The small port city of Galway, Ireland, was recently named the European Capital of Culture 2020 for its innovation and art. But walk through its ancient cobblestone streets and you’re more likely to encounter dark pubs, signs written in traditional Gaelic, and other markers of its long history—not so much modern design. So when I dropped into the yellow-and-white-fronted Coffeewerk + Press on a recent rainy Sunday in search of a good cup of coffee, I was delighted to discover not only a charming, modern cafe but, at the top of a gray-painted staircase, two tucked-away, quiet rooms of thoughtful design objects and local art.

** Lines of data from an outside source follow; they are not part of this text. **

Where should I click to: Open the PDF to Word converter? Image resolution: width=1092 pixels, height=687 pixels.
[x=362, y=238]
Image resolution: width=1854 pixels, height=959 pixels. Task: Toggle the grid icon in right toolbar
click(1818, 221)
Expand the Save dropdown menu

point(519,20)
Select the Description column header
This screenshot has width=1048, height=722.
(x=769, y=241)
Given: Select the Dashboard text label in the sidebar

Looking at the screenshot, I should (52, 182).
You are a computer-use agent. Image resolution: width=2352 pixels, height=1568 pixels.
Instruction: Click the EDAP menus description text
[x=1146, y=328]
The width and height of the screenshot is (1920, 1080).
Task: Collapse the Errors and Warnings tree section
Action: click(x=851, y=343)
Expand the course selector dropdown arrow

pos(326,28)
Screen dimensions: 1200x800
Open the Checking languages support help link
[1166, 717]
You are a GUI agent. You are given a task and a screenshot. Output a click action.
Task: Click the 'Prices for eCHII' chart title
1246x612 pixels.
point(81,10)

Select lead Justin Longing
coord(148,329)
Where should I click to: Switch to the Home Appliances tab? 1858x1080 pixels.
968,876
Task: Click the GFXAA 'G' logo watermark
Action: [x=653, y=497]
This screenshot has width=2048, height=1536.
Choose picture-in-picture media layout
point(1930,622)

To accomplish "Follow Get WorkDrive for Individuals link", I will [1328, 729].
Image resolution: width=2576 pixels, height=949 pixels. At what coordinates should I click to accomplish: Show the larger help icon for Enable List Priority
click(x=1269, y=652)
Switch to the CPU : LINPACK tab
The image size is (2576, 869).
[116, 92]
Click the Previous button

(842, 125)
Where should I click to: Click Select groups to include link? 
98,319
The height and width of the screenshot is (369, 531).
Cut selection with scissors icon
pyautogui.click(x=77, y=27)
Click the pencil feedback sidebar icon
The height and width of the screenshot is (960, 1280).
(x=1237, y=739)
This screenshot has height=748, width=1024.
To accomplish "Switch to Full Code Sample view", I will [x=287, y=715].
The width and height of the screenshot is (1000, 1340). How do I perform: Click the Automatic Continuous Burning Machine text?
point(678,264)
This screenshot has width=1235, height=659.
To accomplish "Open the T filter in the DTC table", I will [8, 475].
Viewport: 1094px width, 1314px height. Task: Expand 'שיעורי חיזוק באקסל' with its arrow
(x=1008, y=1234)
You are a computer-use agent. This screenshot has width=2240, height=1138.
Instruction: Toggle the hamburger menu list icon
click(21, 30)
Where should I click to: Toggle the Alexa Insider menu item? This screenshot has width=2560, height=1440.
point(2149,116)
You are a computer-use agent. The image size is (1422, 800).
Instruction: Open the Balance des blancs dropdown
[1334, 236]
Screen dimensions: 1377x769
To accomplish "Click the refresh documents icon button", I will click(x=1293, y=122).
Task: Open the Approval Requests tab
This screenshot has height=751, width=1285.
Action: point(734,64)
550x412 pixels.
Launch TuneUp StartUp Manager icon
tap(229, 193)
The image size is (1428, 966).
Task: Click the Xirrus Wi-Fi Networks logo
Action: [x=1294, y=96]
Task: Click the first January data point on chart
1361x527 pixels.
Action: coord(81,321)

Housed in a 400-year-old building, Coffeewerk seeks to “create a dialogue between design/coffee and our local community,” says owner Daniel Ulrichs. Here, a look inside the shop.
Photography by Nathalie Marquez Courtney, courtesy of Coffeewerk + Press, except where noted.
Above: The small coffee shop on the first floor serves elaborate, almost scientific pour-overs, in partnership with roasters such as Denmark’s Coffee Collective, from behind French oak and steel cabinets. “Everything was custom made,” Ulrichs says. “I wanted to create a space that was unique and inviting to people from all walks of life.”
Above: Coffeewerk is an ideal haven for a cup of coffee—or tea—on a rainy day. The copper dripper is by Kalita in collaboration with Tsubame.
Above: The cafe offers a hint at the design shop hidden above. Tucked on the top shelf is a cornflower-blue tallow candle by Netherlands design company Ontwerpduo, a pair of felted slippers from Glerups, and sculptural hourglasses from Hay. Artists’ work sold in the third-floor gallery is available in postcard format.
Above: Follow a winding staircase at the back of the cafe and you’ll find yourself in the design shop. In one corner, the original walls were left exposed; wooden storage benches provide a quiet place to read design magazines.
Above: Desk supplies and sewing scissors by Merchant & Mills are, like many objects in the shop, utilitarian but beautifully designed. Photograph by Annie Quigley.
Above: The third floor is a quiet art gallery. Vintage Ercol armchairs flank the original fireplace; a stretch of unpainted wood flooring is a quirky detail. Photograph by Annie Quigley.
Above: The gallery is a bright, quiet space above busy Quay Street. The mobile is by Flensted.
Above: Coffeewerk originally began as a publisher of local artists’ work; the third floor is now dedicated to art prints, like this mushroom illustration (top left) by local Irish artist Jane Carkill. Photograph by Annie Quigley.